Jednym z ważniejszych w polityce sowieckiej stał się od końca lat dwudziestych kierunek dalekowschodni. Jego waga wzrosła jeszcze po japońskiej agresji na Chiny w roku 1933. Wobec perspektyw konfliktu europejskiego, wiążących się z objęciem władzy w Niemczech przez Hitlera, Stalin zaczął obawiać się wojny na dwa fronty. W tej sytuacji rozpoznanie dalekosiężnych planów Berlina i Tokio nabrało dla właściwego wytyczenia strategii politycznej Moskwy kluczowego znaczenia. Celowi temu podporządkowano operacje wywiadu. Siatka INO, kierowana przez Kriwickiego, zdobyła m.in. potwierdzający zaistniałe zagrożenie tekst Paktu Antykominternowskiego, wraz z tajnym protokołem i całą towarzyszącą mu dokumentacją.
Sorge nie był oczywiście pierwszym sowieckim agentem działającym na tokijskim gruncie. Jego poprzednikiem był bezcenny wprost informator INO NKWD o pseudonimach „Krotow” vel „Kot”, vel „Kostia”. Jako funkcjonariusz japońskich tajnych służb miał dostęp do najbardziej poufnych wiadomości wojskowych.
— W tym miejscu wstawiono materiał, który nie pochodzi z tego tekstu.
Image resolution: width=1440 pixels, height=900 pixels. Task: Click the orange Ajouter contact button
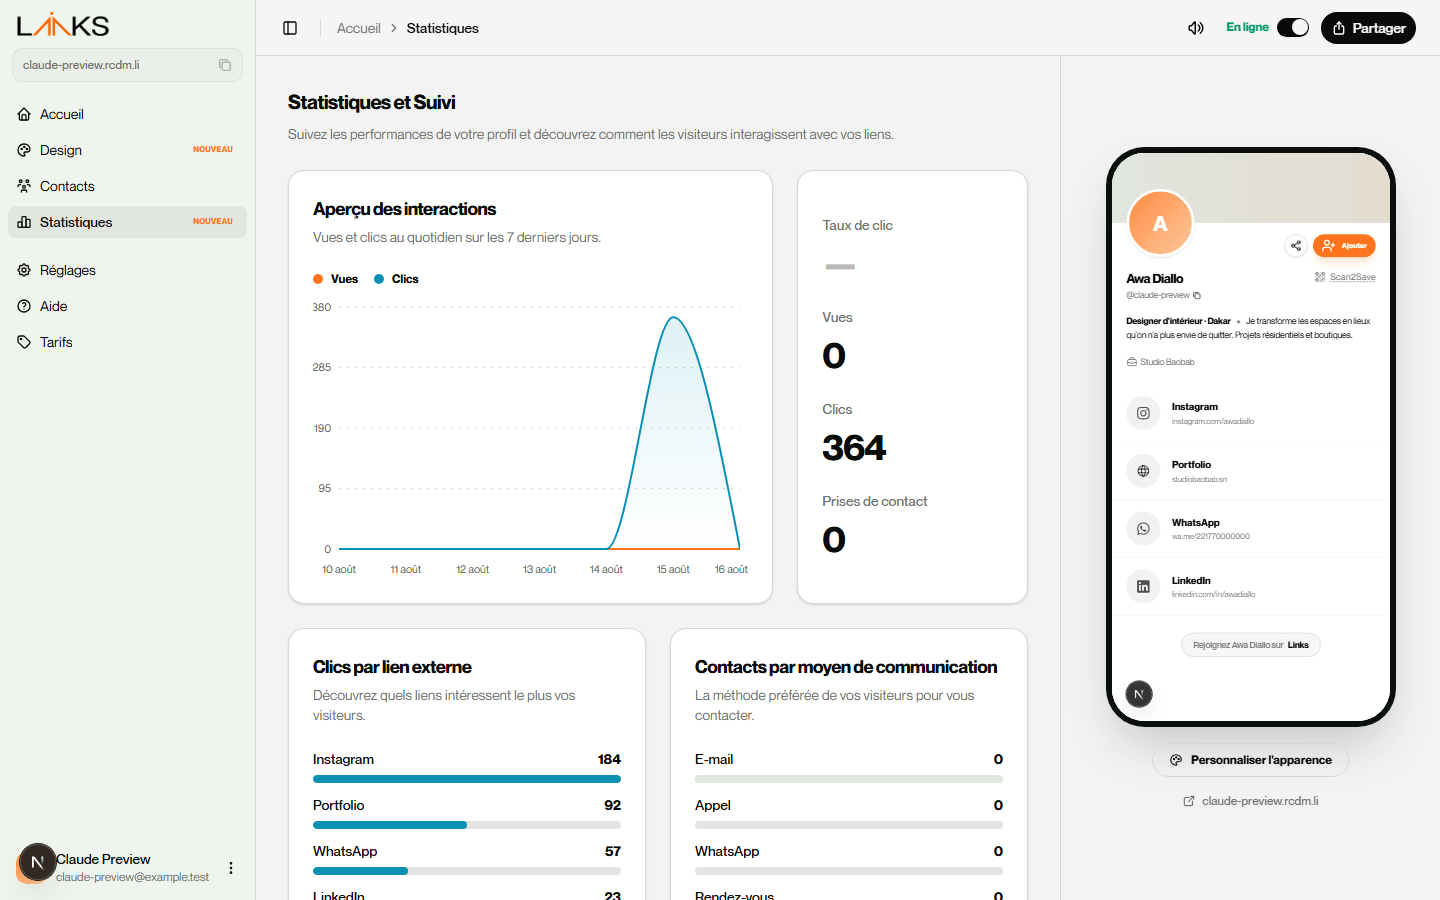coord(1344,245)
Działając przez ponad dziesięć lat, dostarczał Moskwie istną lawinę materiałów o najwyższym znaczeniu: „coroczne plany mobilizacyjne okręgów wojskowych, schematy dyslokacyjne jednostek wojskowych w Japonii, Korei i Mandżurii, informacje o politycznych nastrojach i orientacjach w Armii Cesarskiej, księgi i tablice szyfrowe wywiadów wojskowych: japońskiego, a także amerykańskiego, chińskiego i niemieckiego, plany obrony przeciwlotniczej Tajwanu, dane o kadrowych przesunięciach w japońskim naczelnym dowództwie, informacje o pracach nad nowymi rodzajami broni”, a wreszcie dokumenty kontrwywiadowcze. Największym osiągnięciem „Krotowa” stało się jednak zdobycie i przekazanie Sowietom planu wojny przeciwko ZSRS, jaki opracowano w końcu lat dwudziestych w jego podstawowej i późniejszych wersjach. Z czasem szpieg zaczął zdradzać objawy nerwowego załamania, podobne do tych, jakie później dotknęły i Sorgego. Na spotkania łącznikowe zjawiał się roztrzęsiony, a nawet pijany, motywując to potęgującym się zagrożeniem. Kierownictwo INO zdecydowało się w tej sytuacji przerwać grożący dekonspiracją kontakt: szło oczywiście nie o bezpieczeństwo agenta, a obawy, że Japończycy zorientują się o zakresie poniesionych strat. Dalsze losy „Krotowa” są nieznane.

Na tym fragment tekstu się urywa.